• **Exercise requirements**
A: Could you reproduce the part of the Typhoon Haiyan text that opens with the words containing "FOR once it" and closes with "the worst damage."?
B: Does each statement below agree with the Typhoon Haiyan text? Answer yes or no for each, and quote the words of the text that decide it. (i) The storm surge caused the worst damage. (ii) Sustained winds reached 300 kilometres an hour. (iii) The devastation was confined to a single Philippine island.

Stress test
Responding to this disaster is essential, but so is preparing for the next
15 November, 2013

FOR once it was no metaphor but the real thing—a perfect storm in terms of its sheer size, its circular symmetry and the tightness of its eye. When it hit land, in Leyte and Samar provinces in the Philippines, Typhoon Haiyan’s ferocity set records. Sustained winds were 250 kilometres (160 miles) an hour with gusts of over 300kph—like standing behind the revving engine of a jumbo jet. But it was a 5-metre (16-foot) storm surge—an intense low pressure at the storm’s centre sucking the sea level upwards—that caused the worst damage.

The surge swept away the port-city of Tacloban as if it were a tsunami. The death toll stands at more than 2,300 victims drowned, hit by debris or trapped under rubble. The number will certainly rise as news trickles in from remote settlements. The devastation is wide, spread across six Philippine islands. Some 11m Filipinos have been affected, many displaced or left homeless. With precious little aid so far coming in (see article), it is the plight of the living that now matters. President Benigno Aquino called the super-typhoon a “national calamity”.

• **Information supplied**

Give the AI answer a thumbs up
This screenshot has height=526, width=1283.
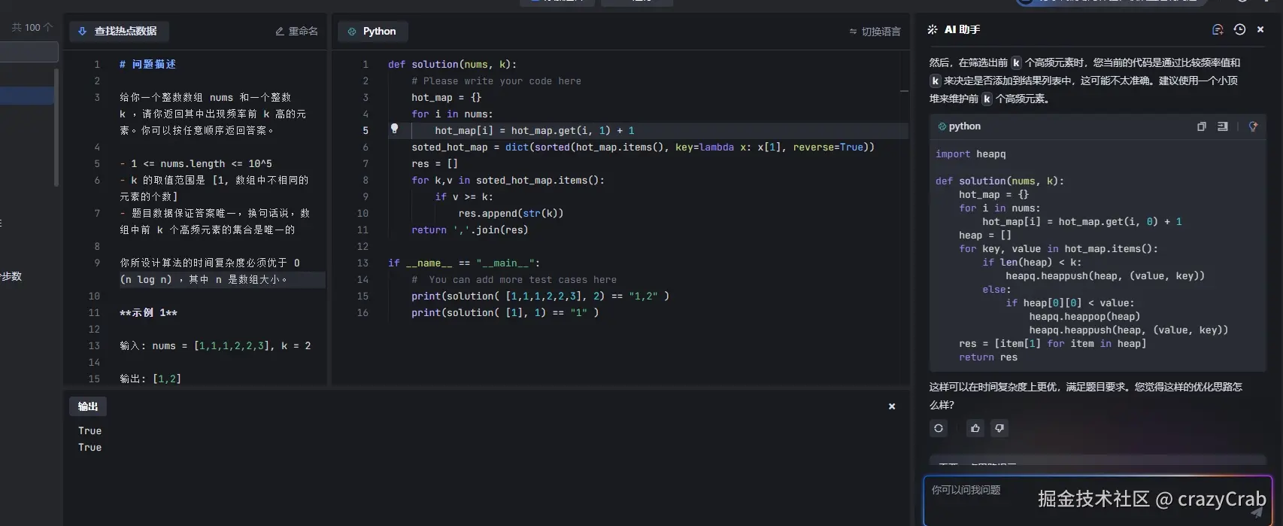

• **Results for each task**
A:
FOR once it was no metaphor but the real thing—a perfect storm in terms of its sheer size, its circular symmetry and the tightness of its eye. When it hit land, in Leyte and Samar provinces in the Philippines, Typhoon Haiyan’s ferocity set records. Sustained winds were 250 kilometres (160 miles) an hour with gusts of over 300kph—like standing behind the revving engine of a jumbo jet. But it was a 5-metre (16-foot) storm surge—an intense low pressure at the storm’s centre sucking the sea level upwards—that caused the worst damage.

B:
(i) Yes: "But it was a 5-metre (16-foot) storm surge—an intense low pressure at the storm’s centre sucking the sea level upwards—that caused the worst damage."
(ii) No: "Sustained winds were 250 kilometres (160 miles) an hour with gusts of over 300kph"
(iii) No: "The devastation is wide, spread across six Philippine islands."